• Stated goal
Give the rows as a numbered list, starting at the beginning of the rows and ending at the line that contains "Action: 17,366". Skip blank lines and omit the pictures.

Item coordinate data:
□ □ □ □ □

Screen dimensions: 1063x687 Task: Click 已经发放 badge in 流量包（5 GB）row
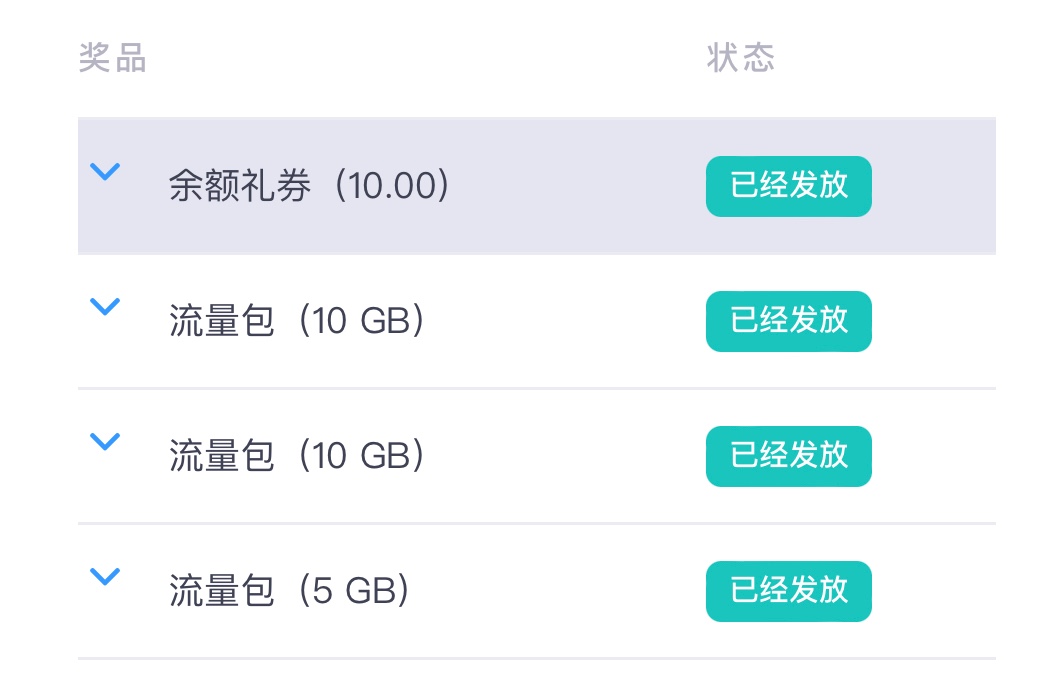(x=788, y=591)
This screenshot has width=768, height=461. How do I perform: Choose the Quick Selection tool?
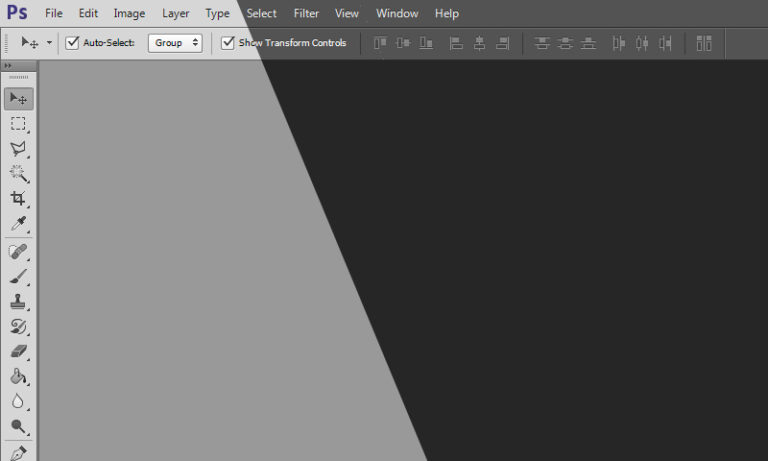[18, 174]
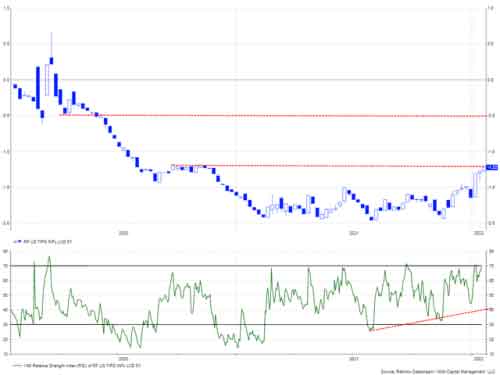This screenshot has height=375, width=500.
Task: Click the green RSI legend line marker
Action: 17,366
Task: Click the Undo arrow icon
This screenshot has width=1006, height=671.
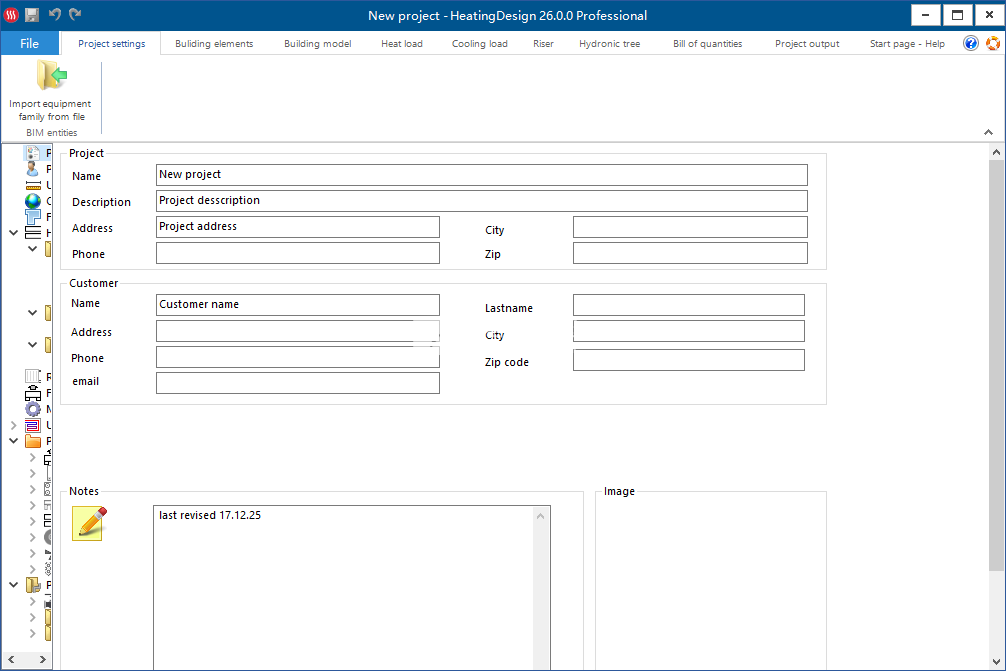Action: click(55, 15)
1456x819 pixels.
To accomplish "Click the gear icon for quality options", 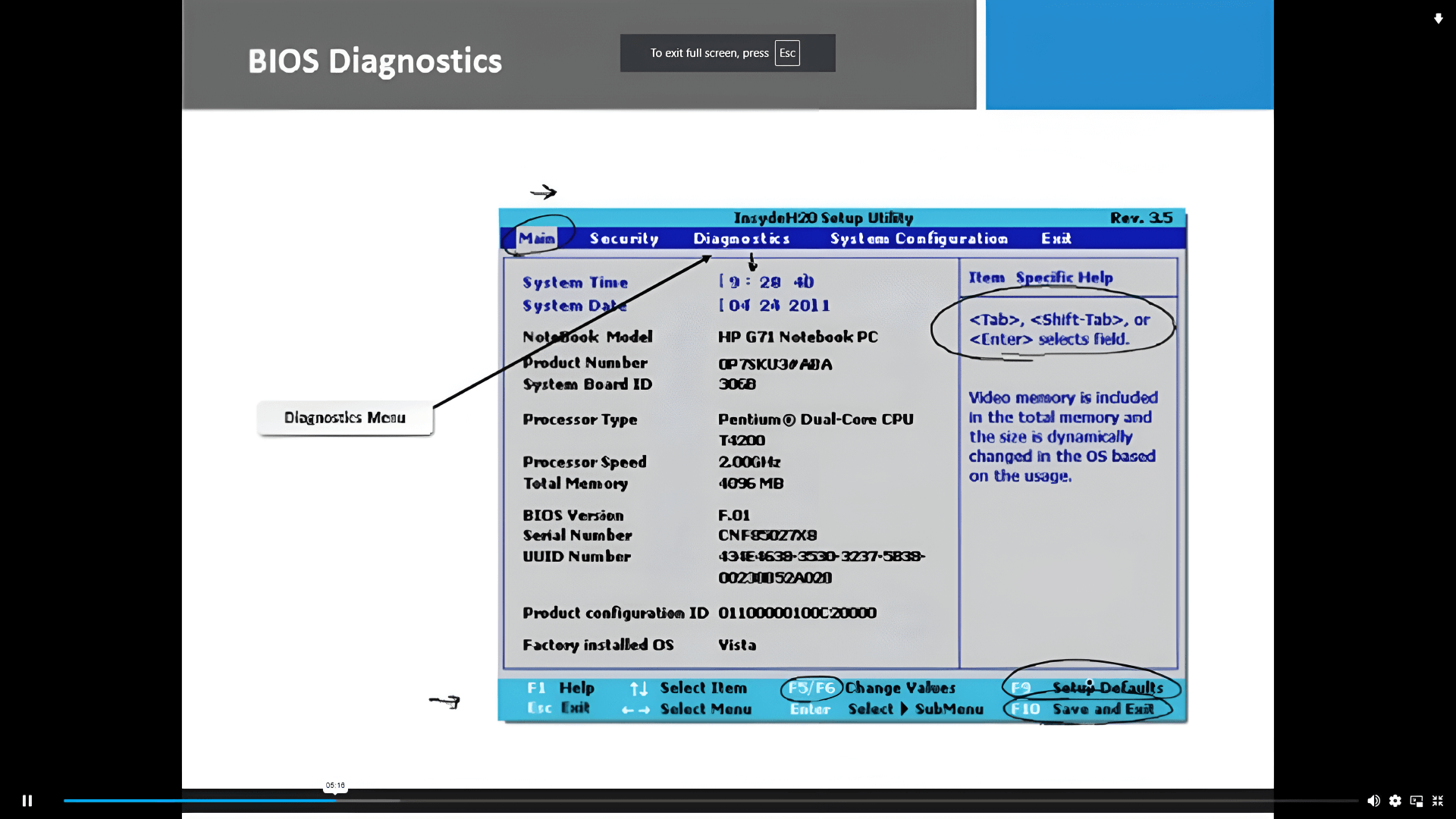I will pos(1396,800).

□ □ □ □ □

• Solution to this task
1. Screen dimensions: 1063x687 Task: Click 已经发放 badge in 流量包（5 GB）row
2. (x=788, y=591)
3. This screenshot has width=768, height=461. How do I perform: Choose the Quick Selection tool?
4. [18, 174]
5. This screenshot has height=375, width=500.
6. Task: Click the green RSI legend line marker
7. Action: 17,366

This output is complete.